* Start EXCERPTED DATA *
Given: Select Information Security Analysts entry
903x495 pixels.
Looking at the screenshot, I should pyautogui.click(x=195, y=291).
* End EXCERPTED DATA *
* Start EXCERPTED DATA *
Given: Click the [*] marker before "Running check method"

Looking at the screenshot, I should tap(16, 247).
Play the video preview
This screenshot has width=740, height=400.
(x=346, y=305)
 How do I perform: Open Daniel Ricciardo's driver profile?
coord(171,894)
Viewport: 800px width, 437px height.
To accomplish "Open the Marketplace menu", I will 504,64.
* End EXCERPTED DATA *
* Start EXCERPTED DATA *
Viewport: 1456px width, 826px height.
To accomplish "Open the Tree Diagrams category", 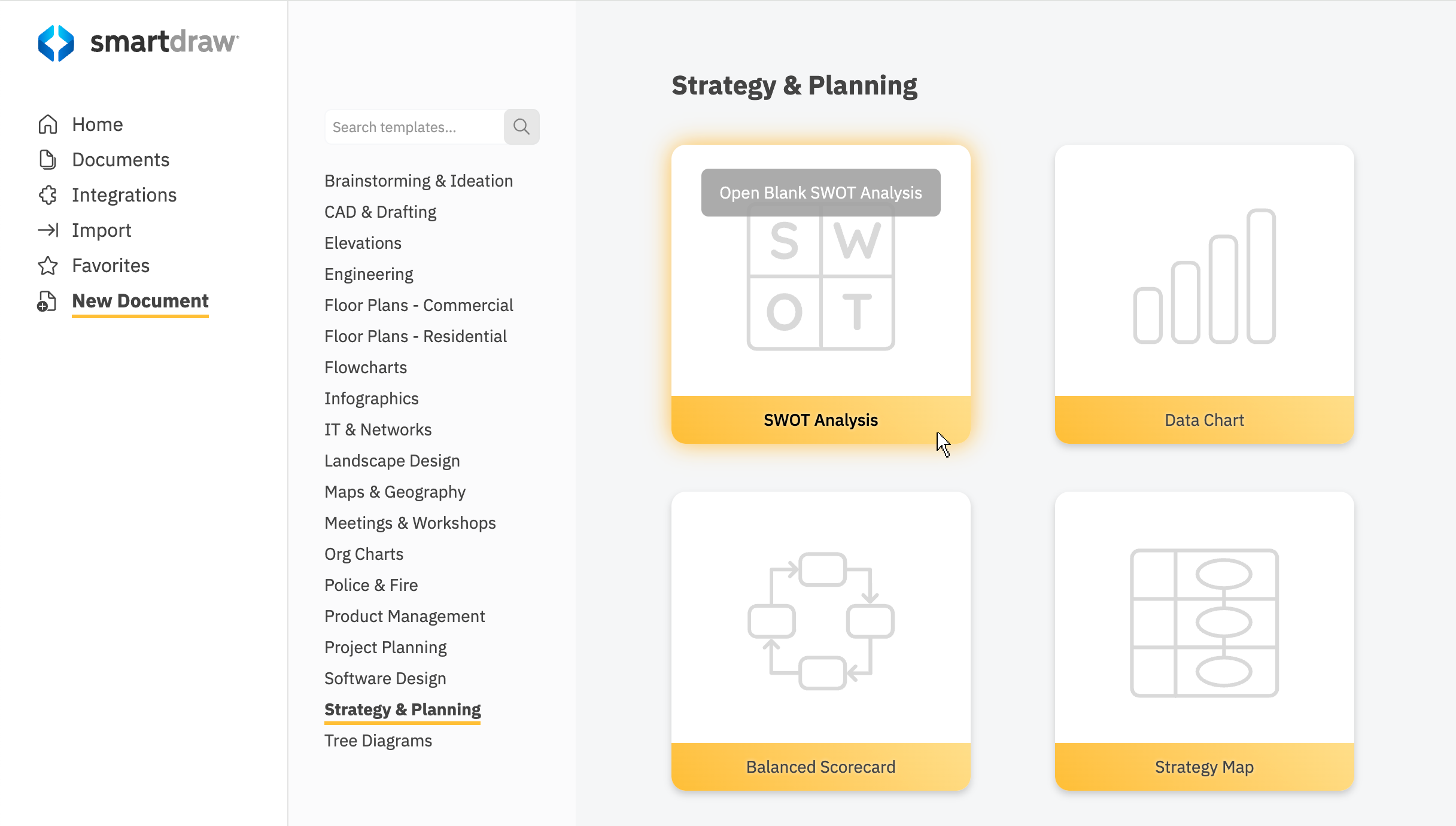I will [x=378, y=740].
* End EXCERPTED DATA *
## BRIEF:
Format the stretch from the line containing "How do I perform: Open" through the line containing "I will 504,64." as a Markdown table with columns No. and Line, one row per line, skipping any blank lines.

## ANSWER TO THIS TASK:
| No. | Line |
|---|---|
| 1 |  How do I perform: Open Daniel Ricciardo's driver profile? |
| 2 | coord(171,894) |
| 3 | Viewport: 800px width, 437px height. |
| 4 | To accomplish "Open the Marketplace menu", I will 504,64. |